Eureka AIR delivers breakthrough ideas for toughest innovation challenges, trusted by R&D personnel around the world.

Text TF-IDF feature reconstruction method combined with emotion intensity

A technology of TF-IDF and emotional intensity, which is applied in the classification field in natural language processing, can solve problems such as information confusion, information inaccuracy, and failure to retain, and achieve the effect of avoiding information confusion

Active Publication Date: 2019-08-06
TONGJI UNIV
View PDF5 Cites 6 Cited by
  • Summary
  • Abstract
  • Description
  • Claims
  • Application Information

AI Technical Summary

Problems solved by technology

The Internet language represented by Weibo contains special language components such as expressions and user names. Existing methods do not deal with them, resulting in information confusion; elements such as negative words, degree adverbs, and repeated words in Chinese texts will directly affect the text. The emotional intensity and polarity of the existing method cannot retain this information, resulting in inaccurate information; in the test set and actual application, some new words that are not in the training set will be discarded by the existing method, resulting in loss of information

Method used

the structure of the environmentally friendly knitted fabric provided by the present invention; figure 2 Flow chart of the yarn wrapping machine for environmentally friendly knitted fabrics and storage devices; image 3 Is the parameter map of the yarn covering machine
View more

Image

Smart Image Click on the blue labels to locate them in the text.
Viewing Examples
Smart Image
  • Text TF-IDF feature reconstruction method combined with emotion intensity
  • Text TF-IDF feature reconstruction method combined with emotion intensity
  • Text TF-IDF feature reconstruction method combined with emotion intensity

Examples

Experimental program
Comparison scheme
Effect test

Embodiment

[0044] A text TF-IDF feature reconstruction method combined with emotional strength, first constructing a disabling dictionary, a degree dictionary and a negative dictionary.
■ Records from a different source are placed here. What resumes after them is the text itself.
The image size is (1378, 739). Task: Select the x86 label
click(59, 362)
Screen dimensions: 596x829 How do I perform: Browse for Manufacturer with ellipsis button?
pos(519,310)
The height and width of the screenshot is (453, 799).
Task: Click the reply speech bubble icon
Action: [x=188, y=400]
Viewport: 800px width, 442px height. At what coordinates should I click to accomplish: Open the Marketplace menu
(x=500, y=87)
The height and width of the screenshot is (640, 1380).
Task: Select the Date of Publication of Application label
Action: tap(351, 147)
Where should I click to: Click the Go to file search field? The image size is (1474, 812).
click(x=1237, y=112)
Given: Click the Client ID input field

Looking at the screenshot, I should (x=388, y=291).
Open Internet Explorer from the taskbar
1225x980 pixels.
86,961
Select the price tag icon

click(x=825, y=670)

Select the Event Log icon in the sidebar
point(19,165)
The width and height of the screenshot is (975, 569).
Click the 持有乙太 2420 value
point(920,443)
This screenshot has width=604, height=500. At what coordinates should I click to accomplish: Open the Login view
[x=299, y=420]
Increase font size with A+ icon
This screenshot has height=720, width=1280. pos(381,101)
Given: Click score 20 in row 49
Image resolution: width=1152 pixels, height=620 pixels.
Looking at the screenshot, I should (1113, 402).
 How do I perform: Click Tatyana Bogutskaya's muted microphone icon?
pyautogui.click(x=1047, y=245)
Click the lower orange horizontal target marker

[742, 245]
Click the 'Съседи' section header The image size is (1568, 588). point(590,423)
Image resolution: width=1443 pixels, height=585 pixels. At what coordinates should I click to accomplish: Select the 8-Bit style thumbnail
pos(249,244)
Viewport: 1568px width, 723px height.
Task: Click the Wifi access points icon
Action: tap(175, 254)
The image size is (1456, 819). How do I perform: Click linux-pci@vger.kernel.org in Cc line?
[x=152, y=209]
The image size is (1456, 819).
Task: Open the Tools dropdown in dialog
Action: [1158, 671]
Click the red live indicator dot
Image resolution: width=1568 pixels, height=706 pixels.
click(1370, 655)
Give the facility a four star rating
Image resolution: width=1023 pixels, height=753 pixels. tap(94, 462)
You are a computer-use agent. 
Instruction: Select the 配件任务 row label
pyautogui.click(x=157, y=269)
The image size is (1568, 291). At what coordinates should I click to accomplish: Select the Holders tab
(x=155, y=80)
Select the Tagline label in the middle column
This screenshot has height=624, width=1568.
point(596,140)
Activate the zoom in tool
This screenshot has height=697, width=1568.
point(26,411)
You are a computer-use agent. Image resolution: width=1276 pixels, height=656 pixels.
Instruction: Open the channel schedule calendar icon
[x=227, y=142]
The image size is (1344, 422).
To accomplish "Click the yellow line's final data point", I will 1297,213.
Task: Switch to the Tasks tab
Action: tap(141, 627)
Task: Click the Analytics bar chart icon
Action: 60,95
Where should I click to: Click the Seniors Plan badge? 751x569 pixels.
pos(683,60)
Stop words mainly include English characters, numbers, mathematical characters, punctuation marks, and single Chinese characters with high frequency, such as "you", "I", "because", "and" and so on; the degree dictionary includes a series of used The adverbs that modify the intensity of adjectives and adverbs and their corresponding emotional intensity, select the "Dictionary of Degree Level Words" released by HowNet in 2007 as the degree dictionary, and divide the degree adverbs into "extremely" , "Super", "Very", "Compare", "Slightly", and "Under", corresponding to six levels of 1.7, 1.5, 1.3, 1.1, 0.8 and 0.5 respectively; the negative dictionary contains "not", Common negative words such as "no", "non" and "weiwei". Such as figure 1 As shown, this method includes the following processes:

[0045] 1....

example 1

[0086] Example 1: @今天also like miuky you look so good today [happy][happy]

[0087]

[0088]

[0089] Compared with the traditional method, the user name "@今天also like miuky" and the expression "[happy]" are correctly segmented.

example 2

[0090] Example 2: I don't like driving

[0091] method Feature vector traditional method Drive: 0.89 Likes: 0.45 The method proposed by the present invention Like: -0.46 Drive: -0.89

[0092] Compared with the traditional method, the reconstructed feature vector preserves the information of the negative word "no".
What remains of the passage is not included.